# Module 8 Exercise - Data Storytelling

In this exercise, you will **create a data story product with a data set of your choosing**. You can choose any data set you can find on the Internet or a data set related to your current line of work. 



**You will create visualizations to give a message, make a point, or convince your audience by using all the techniques we have 
seen throughout the course.**

This exercise is about creating a quickly consumable product; Do **NOT** create a report or lengthy power point presentation.
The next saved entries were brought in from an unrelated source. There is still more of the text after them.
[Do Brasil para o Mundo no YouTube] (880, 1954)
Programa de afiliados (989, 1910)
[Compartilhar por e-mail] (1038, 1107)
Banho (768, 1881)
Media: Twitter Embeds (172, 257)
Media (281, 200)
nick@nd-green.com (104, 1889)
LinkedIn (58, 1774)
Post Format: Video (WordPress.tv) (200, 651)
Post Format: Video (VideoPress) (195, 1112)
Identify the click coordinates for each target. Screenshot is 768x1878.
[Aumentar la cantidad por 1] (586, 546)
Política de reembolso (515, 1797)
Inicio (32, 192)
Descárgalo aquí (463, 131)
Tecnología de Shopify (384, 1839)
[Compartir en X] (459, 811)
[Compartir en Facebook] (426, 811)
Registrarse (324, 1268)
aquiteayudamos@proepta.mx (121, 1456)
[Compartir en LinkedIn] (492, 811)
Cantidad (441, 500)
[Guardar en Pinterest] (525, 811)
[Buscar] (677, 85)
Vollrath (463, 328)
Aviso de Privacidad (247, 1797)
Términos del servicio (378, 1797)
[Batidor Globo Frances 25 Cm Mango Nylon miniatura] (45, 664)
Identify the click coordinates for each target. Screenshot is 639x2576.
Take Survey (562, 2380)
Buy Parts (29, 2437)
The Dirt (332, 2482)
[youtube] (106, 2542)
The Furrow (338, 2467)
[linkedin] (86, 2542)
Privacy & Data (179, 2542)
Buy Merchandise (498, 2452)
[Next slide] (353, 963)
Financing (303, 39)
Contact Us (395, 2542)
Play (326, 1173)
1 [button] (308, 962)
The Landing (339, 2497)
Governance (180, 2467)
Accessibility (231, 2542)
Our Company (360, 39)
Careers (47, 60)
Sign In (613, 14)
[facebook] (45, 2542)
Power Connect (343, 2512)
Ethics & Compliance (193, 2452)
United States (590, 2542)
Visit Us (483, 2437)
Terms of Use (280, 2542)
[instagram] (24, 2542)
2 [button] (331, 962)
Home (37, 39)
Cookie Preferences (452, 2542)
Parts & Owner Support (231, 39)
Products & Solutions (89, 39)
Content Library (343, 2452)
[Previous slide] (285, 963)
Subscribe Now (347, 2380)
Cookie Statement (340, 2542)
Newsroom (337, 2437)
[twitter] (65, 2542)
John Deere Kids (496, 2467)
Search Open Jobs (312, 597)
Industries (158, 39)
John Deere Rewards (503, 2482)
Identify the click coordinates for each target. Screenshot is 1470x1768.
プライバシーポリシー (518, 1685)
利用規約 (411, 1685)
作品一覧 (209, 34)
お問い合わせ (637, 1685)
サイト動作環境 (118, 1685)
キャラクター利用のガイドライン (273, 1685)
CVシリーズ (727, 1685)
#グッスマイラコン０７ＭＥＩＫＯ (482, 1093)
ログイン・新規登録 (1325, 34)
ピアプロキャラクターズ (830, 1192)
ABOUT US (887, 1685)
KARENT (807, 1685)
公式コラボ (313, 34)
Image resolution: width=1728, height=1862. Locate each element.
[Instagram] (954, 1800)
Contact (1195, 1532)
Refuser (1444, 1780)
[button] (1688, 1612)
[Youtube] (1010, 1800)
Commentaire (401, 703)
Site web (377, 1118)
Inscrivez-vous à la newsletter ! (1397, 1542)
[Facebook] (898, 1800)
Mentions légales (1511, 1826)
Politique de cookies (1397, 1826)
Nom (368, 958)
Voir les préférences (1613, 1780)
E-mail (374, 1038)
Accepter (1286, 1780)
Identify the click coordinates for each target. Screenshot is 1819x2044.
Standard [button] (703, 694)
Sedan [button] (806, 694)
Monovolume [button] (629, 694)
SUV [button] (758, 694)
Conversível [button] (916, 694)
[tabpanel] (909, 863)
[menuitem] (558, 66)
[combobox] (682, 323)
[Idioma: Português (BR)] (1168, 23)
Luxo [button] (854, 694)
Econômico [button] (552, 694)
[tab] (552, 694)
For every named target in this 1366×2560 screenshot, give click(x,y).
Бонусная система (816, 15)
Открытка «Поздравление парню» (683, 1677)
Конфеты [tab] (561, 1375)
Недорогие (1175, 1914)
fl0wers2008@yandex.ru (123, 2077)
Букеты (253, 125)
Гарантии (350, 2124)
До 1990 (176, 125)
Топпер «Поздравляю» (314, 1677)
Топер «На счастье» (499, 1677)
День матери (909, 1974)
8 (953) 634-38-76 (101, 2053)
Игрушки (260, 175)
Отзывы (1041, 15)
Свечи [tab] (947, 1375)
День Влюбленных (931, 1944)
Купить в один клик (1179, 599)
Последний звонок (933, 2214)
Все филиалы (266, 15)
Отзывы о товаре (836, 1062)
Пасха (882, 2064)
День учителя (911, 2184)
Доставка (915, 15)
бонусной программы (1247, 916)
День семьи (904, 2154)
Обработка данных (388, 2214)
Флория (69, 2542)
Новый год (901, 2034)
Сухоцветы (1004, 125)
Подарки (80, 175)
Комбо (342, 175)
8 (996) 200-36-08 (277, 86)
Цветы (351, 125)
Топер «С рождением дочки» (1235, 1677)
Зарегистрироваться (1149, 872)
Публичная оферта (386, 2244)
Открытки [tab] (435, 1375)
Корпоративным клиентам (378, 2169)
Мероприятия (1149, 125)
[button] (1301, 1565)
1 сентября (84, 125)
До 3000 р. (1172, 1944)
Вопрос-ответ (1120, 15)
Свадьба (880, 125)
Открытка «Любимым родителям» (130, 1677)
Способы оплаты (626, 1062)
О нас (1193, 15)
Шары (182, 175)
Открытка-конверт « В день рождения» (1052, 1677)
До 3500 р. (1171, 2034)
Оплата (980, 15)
You can choose a **poster format** or **few slides** to tell your story (with a unique angle) from the conclusions you derive for the audience you have decided. 



Here is a list of your tasks:

1. Find a data set and upload it to your exercises folder in module 8. 

2. Write your R code **in THIS exercise notebook** to create your visualizations, and save them under the `exercises` folder.

3. Create a **narrative visualization document** using **any** software you want (Word, PowerPoint, Photoshop, Adobe, etc.) by **pasting your visualizations and creating all necessary elements** (captions, text annotations, layout, etc.) 

4. Save your end product as a **PDF FILE** and upload it to your exercises folder (**MAKE SURE TO NAME IT L8_Exercise.pdf**)

You should start with a clear message or angle in your mind for your audience, and filter and format your data accordingly, and create the visualizations that will **support that message**. 

You need to have **at least one major visualization, and a number of supporting smaller graphs (2, 3, or more)** in a nice layout. Make sure to have a **clean layout** they can follow, and **enough text annotations and captions** to make your message/point clear. 


Look at the **good and bad examples** in the lab notebook and consult the links. 

You can choose any type of visualization that you believe will be most **effective** for the type of data, characteristics of the data, visual tasks, and the message you have chosen. 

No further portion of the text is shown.